MAJOR US and UK investors will look for stronger regulation against corruption if they are to maintain their investments in South Africa, especially after concern about the security of their investments has been heightened by the Marikana protests, international corporate lawyers say.
Traditional investors from the US and Western Europe want to see effective anticorruption law enforcement coupled with improved standards of business ethics to ensure their investments do not expose them to prosecution in their own jurisdiction, as well as in South Africa, for breach of their countries’ anticorruption laws.
Because the US and UK antibribery legislation applies across borders, they are increasingly reaching into Africa, with a criminal fine of more than $54m recently paid relating to a contract in Nigeria where government officials were bribed.
"With security of investment tenure being raised as an issue through the Marikana protests, and with other African countries competing for their place as the gateway into Africa, South Africa can no longer be complacent when it comes to investor concerns, especially as the global marketplace takes stock of the lessons to be learnt from the recession," says Andrew Legg, UK Bribery Act specialist at international law firm Eversheds UK.
Eversheds says changes in South Africa’s new Companies Act — which will require large listed companies to establish a social and ethics committee to review the alignment of the company’s activities with global standards of ethics — need more "teeth" if South Africa wishes to secure future investment from traditional investors such as the UK and US.
These jurisdictions are taking strong statutory stances against corruption via the UK Bribery Act and the US Foreign Corrupt Practices Act (FCPA).
"What we hope to see, from a South African perspective, is that further legislative requirements are passed that add to and strengthen the ethics-related provisions within the new act, similar to those found within the UK Bribery Act for instance," says Murray Stewart, head of forensics at Eversheds South Africa.
At a news conference in Brussels this week with South African President Jacob Zuma, Herman van Rompuy, the president of the European Council, registered growing concern abroad about mining violence in South Africa, where 46 people died during recent protests at Lonmin’s Marikana mine and protests spread.
South Africa ranks 64th out of 183 countries in Transparency International’s corruption index, and has been sliding for five years as business and government corruption continues to plague the economy.

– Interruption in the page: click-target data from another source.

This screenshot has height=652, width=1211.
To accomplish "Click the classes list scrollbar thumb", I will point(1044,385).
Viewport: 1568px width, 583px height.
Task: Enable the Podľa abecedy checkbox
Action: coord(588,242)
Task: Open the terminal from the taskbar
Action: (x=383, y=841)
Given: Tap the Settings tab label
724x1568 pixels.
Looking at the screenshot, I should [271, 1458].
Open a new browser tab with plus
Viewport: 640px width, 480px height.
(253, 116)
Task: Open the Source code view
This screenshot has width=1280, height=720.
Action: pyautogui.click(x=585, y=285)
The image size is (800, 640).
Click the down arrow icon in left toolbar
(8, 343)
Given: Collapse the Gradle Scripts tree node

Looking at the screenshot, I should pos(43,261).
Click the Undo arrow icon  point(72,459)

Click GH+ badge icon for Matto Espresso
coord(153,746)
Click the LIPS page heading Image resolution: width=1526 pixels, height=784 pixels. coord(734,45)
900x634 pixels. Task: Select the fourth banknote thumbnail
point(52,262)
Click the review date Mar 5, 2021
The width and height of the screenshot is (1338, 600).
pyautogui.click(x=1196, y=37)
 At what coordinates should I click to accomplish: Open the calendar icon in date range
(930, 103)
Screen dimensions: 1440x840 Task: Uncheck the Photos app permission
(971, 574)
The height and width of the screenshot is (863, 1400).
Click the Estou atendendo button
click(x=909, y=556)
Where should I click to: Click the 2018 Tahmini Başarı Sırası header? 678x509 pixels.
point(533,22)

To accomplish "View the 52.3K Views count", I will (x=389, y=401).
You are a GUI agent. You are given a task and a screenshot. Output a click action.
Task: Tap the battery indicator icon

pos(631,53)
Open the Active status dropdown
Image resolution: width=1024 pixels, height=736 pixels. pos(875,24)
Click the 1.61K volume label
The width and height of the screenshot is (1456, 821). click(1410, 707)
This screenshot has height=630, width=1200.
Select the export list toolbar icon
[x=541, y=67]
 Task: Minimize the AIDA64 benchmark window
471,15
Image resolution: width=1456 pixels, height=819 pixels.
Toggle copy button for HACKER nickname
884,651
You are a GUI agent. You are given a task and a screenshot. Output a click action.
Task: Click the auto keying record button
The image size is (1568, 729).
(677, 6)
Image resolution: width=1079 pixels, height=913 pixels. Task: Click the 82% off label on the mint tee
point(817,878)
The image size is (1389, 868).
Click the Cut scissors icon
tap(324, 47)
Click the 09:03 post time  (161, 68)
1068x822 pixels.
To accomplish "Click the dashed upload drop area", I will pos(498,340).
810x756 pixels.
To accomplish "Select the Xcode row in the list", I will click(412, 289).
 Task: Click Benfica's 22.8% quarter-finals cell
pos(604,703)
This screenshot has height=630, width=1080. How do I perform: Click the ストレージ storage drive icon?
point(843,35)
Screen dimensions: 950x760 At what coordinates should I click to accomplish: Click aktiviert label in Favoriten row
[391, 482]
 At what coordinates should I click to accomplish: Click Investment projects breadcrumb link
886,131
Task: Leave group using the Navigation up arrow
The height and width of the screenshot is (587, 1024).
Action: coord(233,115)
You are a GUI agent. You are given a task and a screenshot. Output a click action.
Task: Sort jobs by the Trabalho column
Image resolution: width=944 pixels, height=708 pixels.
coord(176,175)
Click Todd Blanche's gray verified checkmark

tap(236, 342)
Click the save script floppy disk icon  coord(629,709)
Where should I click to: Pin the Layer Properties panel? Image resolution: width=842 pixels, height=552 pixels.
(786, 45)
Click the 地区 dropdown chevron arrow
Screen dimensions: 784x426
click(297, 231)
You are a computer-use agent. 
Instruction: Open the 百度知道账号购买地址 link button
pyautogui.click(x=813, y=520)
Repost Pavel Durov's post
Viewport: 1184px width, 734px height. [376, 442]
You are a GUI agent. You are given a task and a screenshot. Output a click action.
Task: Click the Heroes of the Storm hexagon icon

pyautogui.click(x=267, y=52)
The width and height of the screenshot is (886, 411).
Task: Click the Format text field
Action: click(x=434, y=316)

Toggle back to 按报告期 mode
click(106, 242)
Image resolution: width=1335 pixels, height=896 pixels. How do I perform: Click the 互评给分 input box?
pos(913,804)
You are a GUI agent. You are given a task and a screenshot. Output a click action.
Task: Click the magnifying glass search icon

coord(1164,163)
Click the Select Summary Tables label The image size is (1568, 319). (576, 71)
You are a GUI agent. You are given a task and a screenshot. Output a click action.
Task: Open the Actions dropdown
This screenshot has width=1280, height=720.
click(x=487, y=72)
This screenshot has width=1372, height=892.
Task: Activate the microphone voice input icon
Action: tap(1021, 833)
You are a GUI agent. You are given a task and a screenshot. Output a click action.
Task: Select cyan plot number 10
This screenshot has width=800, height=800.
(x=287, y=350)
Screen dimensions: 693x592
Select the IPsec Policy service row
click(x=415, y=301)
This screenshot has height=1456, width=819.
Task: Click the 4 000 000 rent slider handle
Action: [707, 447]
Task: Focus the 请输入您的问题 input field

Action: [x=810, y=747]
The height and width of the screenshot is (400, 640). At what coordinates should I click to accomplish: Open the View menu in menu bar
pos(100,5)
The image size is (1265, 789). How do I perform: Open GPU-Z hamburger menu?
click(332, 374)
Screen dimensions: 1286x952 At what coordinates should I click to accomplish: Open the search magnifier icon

"South Africa’s reputation globally of being unable to prevent bribery can and will impact its long-term trade relations with traditional investors, such as the UK, that have instituted stringent and far-reaching legislative penalties against companies that breach its UK Bribery Act," says Mr Legg.
Advocate and contractor to the Ethics Institute of South Africa, Janette Minnaar-van Veijeren, says increases in prosecutions and cases resolved under the auspices of the US Foreign Corrupt Practices Act are making Africa an increasingly risky place to pay bribes.